Il l’invite, à la suite du Pape François, « à descendre du balcon ». L’auteur l’explique très bien : suivre Jésus, ce n’est pas rester en haut de sa montagne à se lamenter du monde comme il va. Au départ, ils n’étaient que douze !
Pour répondre à ces angoisses, l’abbé Grosjean cite l’Evangile selon Saint Jean (17, 9-21) : « Je leur ai donné ta parole et le monde les a haïs, parce qu’ils ne sont pas du monde (…) Comme tu m’as envoyé dans le monde, moi aussi, je les ai envoyés dans le monde » (p. 58). Cet extrait, essentiel, engage le catholique dans la vie de la cité. Il l’invite, à la suite du Pape François, « à descendre du balcon ». L’auteur l’explique très bien : suivre Jésus, ce n’est pas rester en haut de sa montagne à se lamenter du monde comme il va. Au départ, ils n’étaient que douze !
Si la lecture de cet essai est si vivifiante, c’est parce qu’il montre l’importance de l’engagement politique et médiatique, cet impensé de la culture chrétienne ; comme il rend hommage à ces différents groupes de pression (LGBT et autres) qui ont oeuvré, patiemment, pendant plus de trois décennies pour imposer leur idéologie à tous les niveaux. Comme l’a déclaré Benoît XVI : « L’avenir appartient aux minorités créatives » …
L’extrait le plus fort de ce livre se situe page 40 : « Les laïcistes de tout poil qui veulent encore interdire nos crèches de Noël et nos processions ne font pas seulement du mal à l’Eglise. Il font du mal à la France.
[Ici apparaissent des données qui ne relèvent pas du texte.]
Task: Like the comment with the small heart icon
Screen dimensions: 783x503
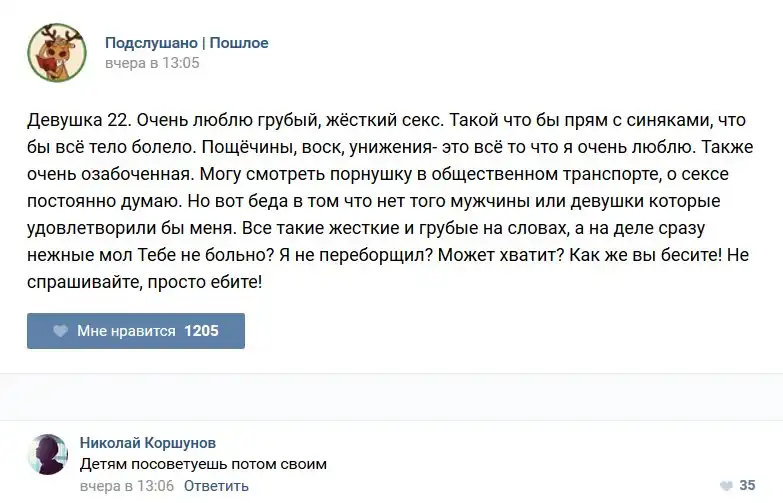Action: [x=720, y=486]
En la coupant de ses racines, en la voulant encore plus sécularisée, ils la désarment et la fragilisent ». Pour répondre à ces barbares qui ont ciblé Paris « capitale (…) qui porte la bannière de la croix en Europe » (selon les termes du communiqué de l’Etat islamique), il faut assumer ce que nous sommes plutôt que de courber l’échine. Cet ennemi, comme l’analyse Alain Finkielkraut dans La Seule exactitude, nous a pris pour cible. Les bourreaux ont choisi le combat alors livrons-le avec nos seules armes : l’engagement pour un bien commun, la paix retrouvée et, qui sait, pour le Pardon.